Win Tompkins: The decline of American influence?


Comments by PCFR member Win Tompkins, a junior at the Met School, in Providence.

I attended a Feb. 4 lecture by former U.S Ambassador to Saudi Arabia Chas Freeman called “The Collapse of Pax Americana, Part 1 of 3’’.

At the lecture, held at Brown University, Mr. Freeman detailed some problems with U.S foreign policy and domestic matters  that he sees as contributing to America’s international decline. However, his solutions seemed to pander to the left-leaning audience at Brown University, as did his outlook on our enemies.

 According to Mr. Freeman, the erosion of U.S. influence has to do with our military interventionism and arrogance.  That’s  despite many U.S. allies asserting that the United States is too weak internationally, which encourages autocrats around the world to expand their aggression. In particular, Mr. Freeman made several casual statements that  seemed to equate Saudi Arabia, a terrorist-supporting theocracy, with Israel, a democracy.
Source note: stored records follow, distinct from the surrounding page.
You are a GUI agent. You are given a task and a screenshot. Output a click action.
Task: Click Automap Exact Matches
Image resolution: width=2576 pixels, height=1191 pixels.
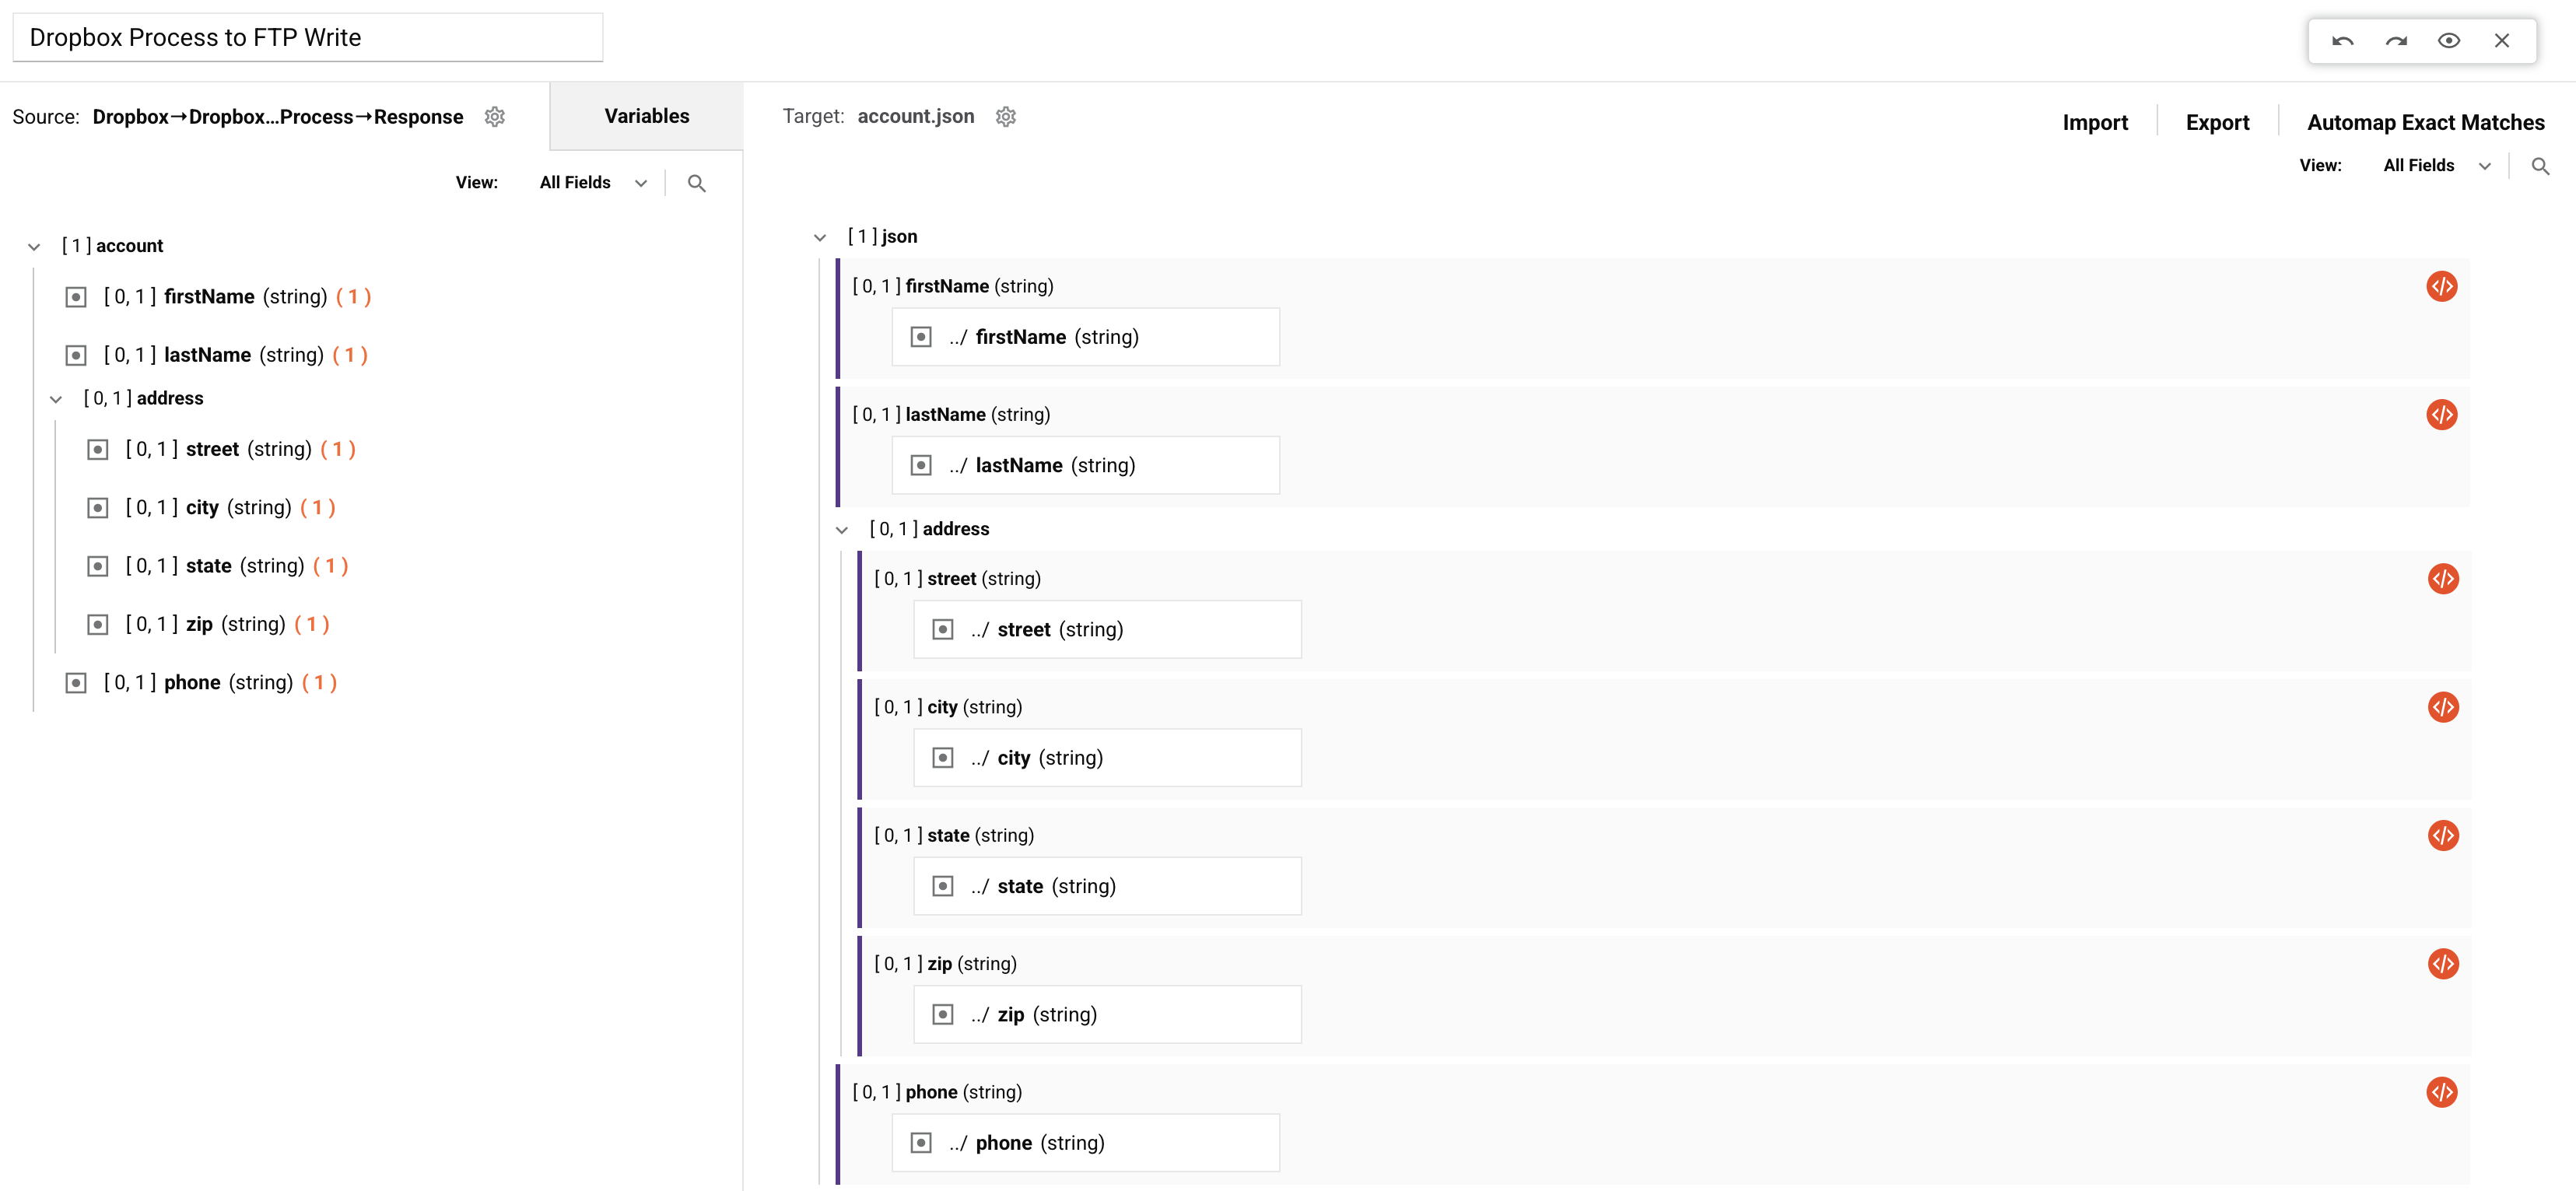click(x=2425, y=122)
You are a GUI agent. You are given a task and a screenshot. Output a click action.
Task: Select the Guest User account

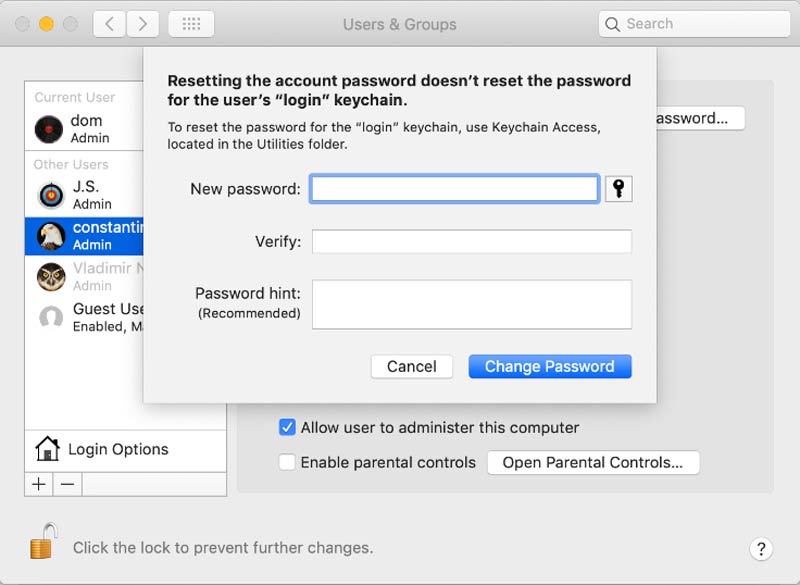point(51,317)
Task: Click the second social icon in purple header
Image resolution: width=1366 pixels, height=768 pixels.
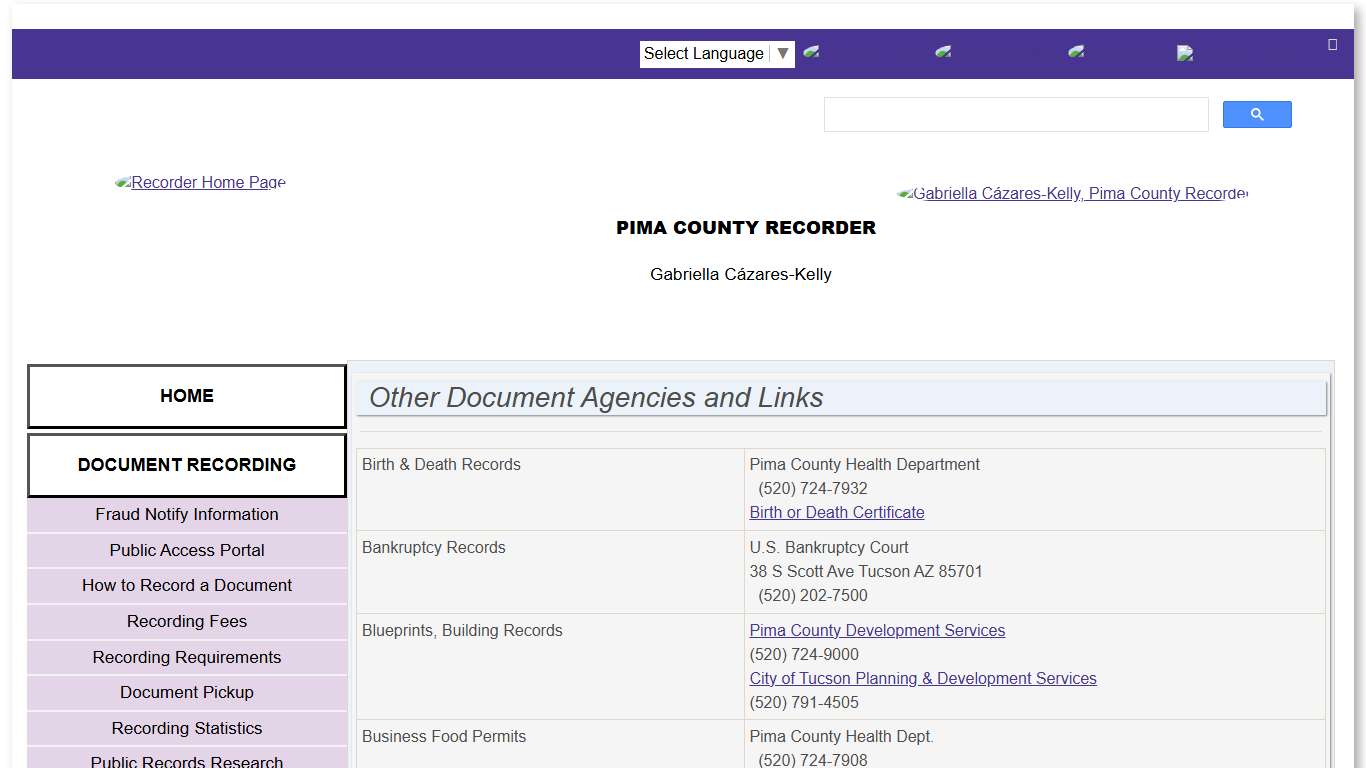Action: (943, 52)
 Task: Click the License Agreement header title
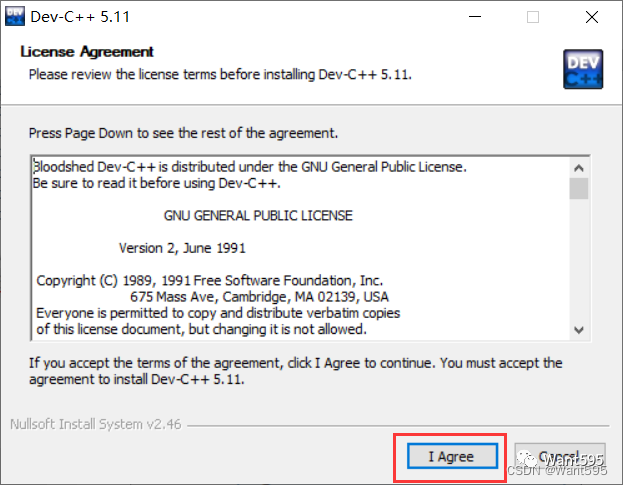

 Furthermore, much of the lecture was focused on the flaws of George H.W. Bush’s “Freedom Agenda” and the Iraq War rather than the cautious and arguably equally damaging approach that the Obama administration has taken via some politically contentious agreements with some countries and President Obama’s failure to keep his promise about his “Red Line” .  The Red Line refers to Mr. Obama’s promise  that  the U.S. would strike the Assad regime hard if it used chemical weapons. In fact, the U.S. let Assad continue to use these weapons with little punishment.

  I had met Mr. Freeman  before the lecture and hold him in the highest regard, but his lecture sadly catered more to progressive political gospel than provided an honest analysis of America’s foreign-policy shortcomings.